5. A nurse is teaching a parent about the management of a 7-year-old child with asthma.
Which statement by the parent indicates a need for further teaching?
A. ‘I will give the albuterol inhaler when my child starts wheezing.’
B. ‘The fluticasone inhaler should be used every day even if he feels fine.’
C. ‘I should stop the daily steroid inhaler once his breathing improves for a week.’
D. ‘I will use the albuterol inhaler to prevent an attack before he goes to soccer practice.’
Correct Answer: C
Rationale: Asthma management requires a combination of rescue medications and long-
term controller medications. Fluticasone is an inhaled corticosteroid used for daily control
and should not be stopped without medical consultation. Stopping the controller
medication abruptly can lead to an increase in airway inflammation and a higher risk of
, severe exacerbations. Albuterol is correctly used as a rescue medication for acute
symptoms or pre-exercise prevention. Education must emphasize that the lack of
symptoms does not mean the underlying inflammation has vanished.
6. The nurse is reviewing the immunization record of a 12-month-old child. Which of the
following vaccines should the child receive at this visit?
A. MMR (Measles, Mumps, Rubella) and Varicella.
B. Rotavirus and Tetanus (Tdap).
C. Human Papillomavirus (HPV) and Meningococcal.
D. Hepatitis B and Inactivated Poliovirus (IPV) only.
Correct Answer: A
Rationale: According to the standard CDC pediatric immunization schedule, the first dose
of the MMR and Varicella vaccines is typically given between 12 and 15 months of age.
These are live attenuated vaccines that provide critical protection against common
childhood viral infections. The 12-month visit also usually includes the Hib and PCV13
boosters. Nurses must verify that the child does not have contraindications, such as severe
immunodeficiency, before administration. Proper documentation of the site and
manufacturer is required for all immunizations given.
7. A 5-year-old child is diagnosed with Pertussis (whooping cough).
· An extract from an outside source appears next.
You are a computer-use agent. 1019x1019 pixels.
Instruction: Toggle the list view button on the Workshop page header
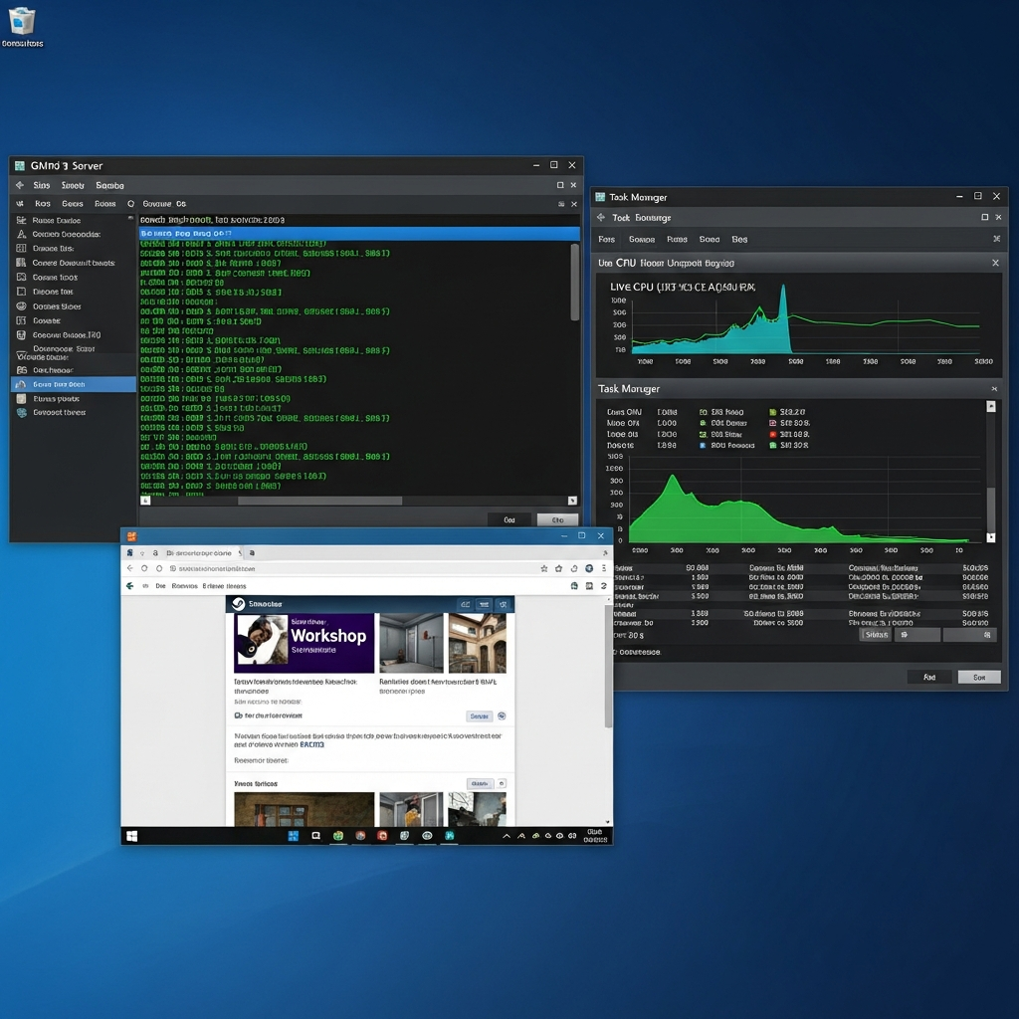(484, 604)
What is the primary
nursing intervention during the paroxysmal stage?
A. Administering cough suppressants to promote sleep.
B. Encouraging vigorous physical activity to clear lung secretions.
C. Ensuring a quiet environment and monitoring for respiratory distress.
D. Providing large meals to increase caloric intake.
Correct Answer: C
Rationale: The paroxysmal stage of pertussis is characterized by severe coughing fits that
can lead to cyanosis and exhaustion. Maintaining a quiet, calm environment helps minimize
triggers that may induce a coughing spell. The nurse must monitor airway patency and
oxygen saturation levels closely during these episodes. Cough suppressants are generally
ineffective and are not recommended for children with pertussis. Small, frequent meals are
preferred over large ones to prevent vomiting caused by the intense coughing.
8. A nurse is evaluating a child with suspected Mononucleosis. Which clinical manifestation is
most associated with this condition?
A. Significant splenomegaly and cervical lymphadenopathy.
B. A ‘slapped-cheek’ appearance on the face.
C. Red, peeling skin on the palms and soles of the feet.